◆ What is required: Reproduce every row below word for word.

───── Provided material ─────

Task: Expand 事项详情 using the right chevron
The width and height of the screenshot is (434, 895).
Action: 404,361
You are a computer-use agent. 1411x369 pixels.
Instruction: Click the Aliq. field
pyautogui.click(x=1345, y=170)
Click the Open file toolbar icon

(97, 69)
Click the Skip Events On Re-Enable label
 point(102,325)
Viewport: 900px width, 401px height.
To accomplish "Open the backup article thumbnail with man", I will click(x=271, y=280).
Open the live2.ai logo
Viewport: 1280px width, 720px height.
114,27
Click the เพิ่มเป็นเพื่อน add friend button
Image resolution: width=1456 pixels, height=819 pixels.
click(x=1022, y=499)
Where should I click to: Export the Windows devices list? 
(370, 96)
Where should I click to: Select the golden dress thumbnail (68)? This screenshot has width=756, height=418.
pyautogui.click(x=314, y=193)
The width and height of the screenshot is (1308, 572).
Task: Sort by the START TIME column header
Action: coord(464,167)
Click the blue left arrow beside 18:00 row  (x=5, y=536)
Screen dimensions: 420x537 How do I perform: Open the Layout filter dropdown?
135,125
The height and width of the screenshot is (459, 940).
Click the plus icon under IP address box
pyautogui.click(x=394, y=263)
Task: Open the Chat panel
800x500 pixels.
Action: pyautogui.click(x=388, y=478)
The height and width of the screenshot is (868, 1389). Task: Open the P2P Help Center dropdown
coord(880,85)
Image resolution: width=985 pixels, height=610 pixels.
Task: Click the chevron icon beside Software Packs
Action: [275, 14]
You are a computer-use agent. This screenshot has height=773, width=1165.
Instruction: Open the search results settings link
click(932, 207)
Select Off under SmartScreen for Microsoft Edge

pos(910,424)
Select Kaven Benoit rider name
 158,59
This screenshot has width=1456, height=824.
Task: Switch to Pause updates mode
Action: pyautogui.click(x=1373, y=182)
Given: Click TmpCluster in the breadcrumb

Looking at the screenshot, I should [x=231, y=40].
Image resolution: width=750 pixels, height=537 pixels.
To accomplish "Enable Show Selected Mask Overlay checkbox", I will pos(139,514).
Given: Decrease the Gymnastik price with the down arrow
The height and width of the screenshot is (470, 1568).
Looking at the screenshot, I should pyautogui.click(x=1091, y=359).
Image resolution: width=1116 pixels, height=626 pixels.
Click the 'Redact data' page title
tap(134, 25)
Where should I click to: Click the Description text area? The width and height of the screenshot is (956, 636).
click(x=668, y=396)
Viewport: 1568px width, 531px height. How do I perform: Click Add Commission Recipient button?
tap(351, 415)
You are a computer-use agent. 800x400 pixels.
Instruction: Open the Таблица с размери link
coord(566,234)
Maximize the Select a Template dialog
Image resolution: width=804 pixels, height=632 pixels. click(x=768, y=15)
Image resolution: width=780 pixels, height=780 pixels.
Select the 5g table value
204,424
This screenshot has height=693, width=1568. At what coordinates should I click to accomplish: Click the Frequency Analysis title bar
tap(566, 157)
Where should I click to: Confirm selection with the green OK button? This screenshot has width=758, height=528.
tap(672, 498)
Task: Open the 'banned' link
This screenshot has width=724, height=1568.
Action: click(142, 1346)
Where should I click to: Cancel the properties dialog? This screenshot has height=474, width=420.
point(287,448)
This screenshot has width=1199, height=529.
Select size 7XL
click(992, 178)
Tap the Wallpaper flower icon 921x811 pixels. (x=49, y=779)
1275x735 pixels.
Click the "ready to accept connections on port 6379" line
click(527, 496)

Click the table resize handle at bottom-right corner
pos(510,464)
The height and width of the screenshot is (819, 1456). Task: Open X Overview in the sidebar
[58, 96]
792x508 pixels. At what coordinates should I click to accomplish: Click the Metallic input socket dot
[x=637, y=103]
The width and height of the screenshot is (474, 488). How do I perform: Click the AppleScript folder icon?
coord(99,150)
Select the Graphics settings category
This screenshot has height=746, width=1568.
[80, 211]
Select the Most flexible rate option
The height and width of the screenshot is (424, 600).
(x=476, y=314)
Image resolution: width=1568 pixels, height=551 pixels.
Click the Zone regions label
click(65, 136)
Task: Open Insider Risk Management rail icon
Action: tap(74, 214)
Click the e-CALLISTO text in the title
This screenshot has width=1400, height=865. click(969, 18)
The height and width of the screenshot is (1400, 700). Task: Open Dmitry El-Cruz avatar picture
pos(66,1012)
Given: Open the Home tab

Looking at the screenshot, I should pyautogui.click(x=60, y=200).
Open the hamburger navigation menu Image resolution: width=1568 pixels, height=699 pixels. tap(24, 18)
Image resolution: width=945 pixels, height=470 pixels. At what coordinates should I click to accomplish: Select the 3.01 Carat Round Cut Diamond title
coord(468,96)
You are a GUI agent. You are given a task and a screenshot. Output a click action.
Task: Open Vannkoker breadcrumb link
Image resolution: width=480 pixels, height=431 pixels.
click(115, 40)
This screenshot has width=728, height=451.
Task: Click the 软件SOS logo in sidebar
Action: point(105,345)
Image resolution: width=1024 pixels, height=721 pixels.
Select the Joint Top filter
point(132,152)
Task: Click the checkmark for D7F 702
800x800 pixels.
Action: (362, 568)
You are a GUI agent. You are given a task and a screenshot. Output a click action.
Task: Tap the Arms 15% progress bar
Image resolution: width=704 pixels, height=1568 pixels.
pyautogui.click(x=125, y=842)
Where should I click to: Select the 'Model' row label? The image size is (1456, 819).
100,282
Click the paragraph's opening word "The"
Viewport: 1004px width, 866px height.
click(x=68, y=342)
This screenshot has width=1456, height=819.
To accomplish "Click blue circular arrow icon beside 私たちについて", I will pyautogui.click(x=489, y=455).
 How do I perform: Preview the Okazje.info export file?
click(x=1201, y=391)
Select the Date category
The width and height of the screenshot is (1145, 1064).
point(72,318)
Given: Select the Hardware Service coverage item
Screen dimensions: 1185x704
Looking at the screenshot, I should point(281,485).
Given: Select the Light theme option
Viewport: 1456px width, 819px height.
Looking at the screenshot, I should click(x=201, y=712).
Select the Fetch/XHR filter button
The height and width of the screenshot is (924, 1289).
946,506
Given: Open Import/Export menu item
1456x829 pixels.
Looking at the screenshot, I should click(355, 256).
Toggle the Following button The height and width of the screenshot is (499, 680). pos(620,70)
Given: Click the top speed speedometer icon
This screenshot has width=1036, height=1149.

─────

◆ Answer to this problem:
Task: Expand 事项详情 using the right chevron
The width and height of the screenshot is (434, 895).
Action: 404,361
You are a computer-use agent. 1411x369 pixels.
Instruction: Click the Aliq. field
pyautogui.click(x=1345, y=170)
Click the Open file toolbar icon

(97, 69)
Click the Skip Events On Re-Enable label
 point(102,325)
Viewport: 900px width, 401px height.
To accomplish "Open the backup article thumbnail with man", I will click(x=271, y=280).
Open the live2.ai logo
Viewport: 1280px width, 720px height.
114,27
Click the เพิ่มเป็นเพื่อน add friend button
Image resolution: width=1456 pixels, height=819 pixels.
click(x=1022, y=499)
Where should I click to: Export the Windows devices list? 
(370, 96)
Where should I click to: Select the golden dress thumbnail (68)? This screenshot has width=756, height=418.
pyautogui.click(x=314, y=193)
The width and height of the screenshot is (1308, 572).
Task: Sort by the START TIME column header
Action: coord(464,167)
Click the blue left arrow beside 18:00 row  (x=5, y=536)
Screen dimensions: 420x537 How do I perform: Open the Layout filter dropdown?
135,125
The height and width of the screenshot is (459, 940).
Click the plus icon under IP address box
pyautogui.click(x=394, y=263)
Task: Open the Chat panel
800x500 pixels.
Action: pyautogui.click(x=388, y=478)
The height and width of the screenshot is (868, 1389). Task: Open the P2P Help Center dropdown
coord(880,85)
Image resolution: width=985 pixels, height=610 pixels.
Task: Click the chevron icon beside Software Packs
Action: [275, 14]
You are a computer-use agent. This screenshot has height=773, width=1165.
Instruction: Open the search results settings link
click(932, 207)
Select Off under SmartScreen for Microsoft Edge

pos(910,424)
Select Kaven Benoit rider name
 158,59
This screenshot has width=1456, height=824.
Task: Switch to Pause updates mode
Action: pyautogui.click(x=1373, y=182)
Given: Click TmpCluster in the breadcrumb

Looking at the screenshot, I should [x=231, y=40].
Image resolution: width=750 pixels, height=537 pixels.
To accomplish "Enable Show Selected Mask Overlay checkbox", I will pos(139,514).
Given: Decrease the Gymnastik price with the down arrow
The height and width of the screenshot is (470, 1568).
Looking at the screenshot, I should pyautogui.click(x=1091, y=359).
Image resolution: width=1116 pixels, height=626 pixels.
Click the 'Redact data' page title
tap(134, 25)
Where should I click to: Click the Description text area? The width and height of the screenshot is (956, 636).
click(x=668, y=396)
Viewport: 1568px width, 531px height. How do I perform: Click Add Commission Recipient button?
tap(351, 415)
You are a computer-use agent. 800x400 pixels.
Instruction: Open the Таблица с размери link
coord(566,234)
Maximize the Select a Template dialog
Image resolution: width=804 pixels, height=632 pixels. click(x=768, y=15)
Image resolution: width=780 pixels, height=780 pixels.
Select the 5g table value
204,424
This screenshot has height=693, width=1568. At what coordinates should I click to accomplish: Click the Frequency Analysis title bar
tap(566, 157)
Where should I click to: Confirm selection with the green OK button? This screenshot has width=758, height=528.
tap(672, 498)
Task: Open the 'banned' link
This screenshot has width=724, height=1568.
Action: click(142, 1346)
Where should I click to: Cancel the properties dialog? This screenshot has height=474, width=420.
point(287,448)
This screenshot has width=1199, height=529.
Select size 7XL
click(992, 178)
Tap the Wallpaper flower icon 921x811 pixels. (x=49, y=779)
1275x735 pixels.
Click the "ready to accept connections on port 6379" line
click(527, 496)

Click the table resize handle at bottom-right corner
pos(510,464)
The height and width of the screenshot is (819, 1456). Task: Open X Overview in the sidebar
[58, 96]
792x508 pixels. At what coordinates should I click to accomplish: Click the Metallic input socket dot
[x=637, y=103]
The width and height of the screenshot is (474, 488). How do I perform: Click the AppleScript folder icon?
coord(99,150)
Select the Graphics settings category
This screenshot has height=746, width=1568.
[80, 211]
Select the Most flexible rate option
The height and width of the screenshot is (424, 600).
(x=476, y=314)
Image resolution: width=1568 pixels, height=551 pixels.
Click the Zone regions label
click(65, 136)
Task: Open Insider Risk Management rail icon
Action: tap(74, 214)
Click the e-CALLISTO text in the title
This screenshot has width=1400, height=865. click(969, 18)
The height and width of the screenshot is (1400, 700). Task: Open Dmitry El-Cruz avatar picture
pos(66,1012)
Given: Open the Home tab

Looking at the screenshot, I should pyautogui.click(x=60, y=200).
Open the hamburger navigation menu Image resolution: width=1568 pixels, height=699 pixels. tap(24, 18)
Image resolution: width=945 pixels, height=470 pixels. At what coordinates should I click to accomplish: Select the 3.01 Carat Round Cut Diamond title
coord(468,96)
You are a GUI agent. You are given a task and a screenshot. Output a click action.
Task: Open Vannkoker breadcrumb link
Image resolution: width=480 pixels, height=431 pixels.
click(115, 40)
This screenshot has width=728, height=451.
Task: Click the 软件SOS logo in sidebar
Action: point(105,345)
Image resolution: width=1024 pixels, height=721 pixels.
Select the Joint Top filter
point(132,152)
Task: Click the checkmark for D7F 702
800x800 pixels.
Action: (362, 568)
You are a GUI agent. You are given a task and a screenshot. Output a click action.
Task: Tap the Arms 15% progress bar
Image resolution: width=704 pixels, height=1568 pixels.
pyautogui.click(x=125, y=842)
Where should I click to: Select the 'Model' row label? The image size is (1456, 819).
100,282
Click the paragraph's opening word "The"
Viewport: 1004px width, 866px height.
click(x=68, y=342)
This screenshot has width=1456, height=819.
To accomplish "Click blue circular arrow icon beside 私たちについて", I will pyautogui.click(x=489, y=455).
 How do I perform: Preview the Okazje.info export file?
click(x=1201, y=391)
Select the Date category
The width and height of the screenshot is (1145, 1064).
point(72,318)
Given: Select the Hardware Service coverage item
Screen dimensions: 1185x704
Looking at the screenshot, I should point(281,485).
Given: Select the Light theme option
Viewport: 1456px width, 819px height.
Looking at the screenshot, I should click(x=201, y=712).
Select the Fetch/XHR filter button
The height and width of the screenshot is (924, 1289).
946,506
Given: Open Import/Export menu item
1456x829 pixels.
Looking at the screenshot, I should click(355, 256).
Toggle the Following button The height and width of the screenshot is (499, 680). pos(620,70)
Given: Click the top speed speedometer icon
This screenshot has width=1036, height=1149.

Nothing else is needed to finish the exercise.